March 13 (Bloomberg) -- Soybeans dropped the most in more than two weeks as demand for supplies from the U.S. declines and the harvest advances in Brazil, set to be the world’s largest grower this year. Corn also fell.
About 17.1 million bushels of soybeans were inspected for export in the week through March 7, down 58 percent from the prior seven days and the lowest since September, U.S. Department of Agriculture data show. In Brazil, 48 percent of the crop was harvested as of March 8, researcher Safras & Mercado said. The country may collect a record 83.5 million metric tons this year, according to the USDA.
“We’ve had a pretty good slowdown in exports,” Larry Glenn, an analyst at Frontier Ag in Quinter, Kansas, said in a telephone interview. “We knew the time would come when the South American beans would hit the ports.”
Soybean futures for May delivery fell 1.5 percent to settle at $14.47 a bushel at 2 p.m. on the Chicago Board of Trade, the biggest decline since Feb. 22.

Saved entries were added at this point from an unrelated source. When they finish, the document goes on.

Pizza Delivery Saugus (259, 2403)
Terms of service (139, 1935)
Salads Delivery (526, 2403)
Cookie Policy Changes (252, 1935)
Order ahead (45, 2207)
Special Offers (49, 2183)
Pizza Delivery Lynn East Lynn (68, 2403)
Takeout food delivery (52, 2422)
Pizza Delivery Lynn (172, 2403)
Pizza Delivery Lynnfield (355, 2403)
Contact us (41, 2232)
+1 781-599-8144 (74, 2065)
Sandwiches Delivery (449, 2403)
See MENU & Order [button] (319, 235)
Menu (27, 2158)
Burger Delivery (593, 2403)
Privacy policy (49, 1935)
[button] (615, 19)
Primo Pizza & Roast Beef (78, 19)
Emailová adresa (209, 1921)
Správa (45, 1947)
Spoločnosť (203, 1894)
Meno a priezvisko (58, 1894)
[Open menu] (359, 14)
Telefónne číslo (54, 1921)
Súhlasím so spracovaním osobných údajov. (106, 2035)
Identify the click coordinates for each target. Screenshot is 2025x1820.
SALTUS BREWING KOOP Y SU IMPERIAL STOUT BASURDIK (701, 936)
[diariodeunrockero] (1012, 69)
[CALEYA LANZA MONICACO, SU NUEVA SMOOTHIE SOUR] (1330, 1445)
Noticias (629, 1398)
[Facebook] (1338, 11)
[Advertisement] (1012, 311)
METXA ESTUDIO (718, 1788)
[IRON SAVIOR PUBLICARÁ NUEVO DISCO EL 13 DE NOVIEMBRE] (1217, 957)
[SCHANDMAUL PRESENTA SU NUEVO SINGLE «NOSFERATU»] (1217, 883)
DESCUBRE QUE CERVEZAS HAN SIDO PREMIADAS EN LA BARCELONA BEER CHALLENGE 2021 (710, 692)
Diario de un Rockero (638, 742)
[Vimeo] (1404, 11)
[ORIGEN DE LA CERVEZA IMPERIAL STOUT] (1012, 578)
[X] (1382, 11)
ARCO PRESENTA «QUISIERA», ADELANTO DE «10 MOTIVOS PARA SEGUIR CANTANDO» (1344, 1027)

About 11.9 million tons of soybeans and products were scheduled for shipment at major ports in Brazil today, up from 10.8 million a week earlier, according to SA Commodities and Unimar Agenciamentos Maritimos. Ships are waiting as many as 60 days to load the oilseed, Hamburg-based researcher Oil World said.
Corn futures for May delivery slumped 0.6 percent to $7.1025 a bushel in Chicago, the first drop in five sessions. The price has gained 1.7 percent this year.
Wheat futures for May delivery rose 0.9 percent to $7.10 a bushel on the CBOT.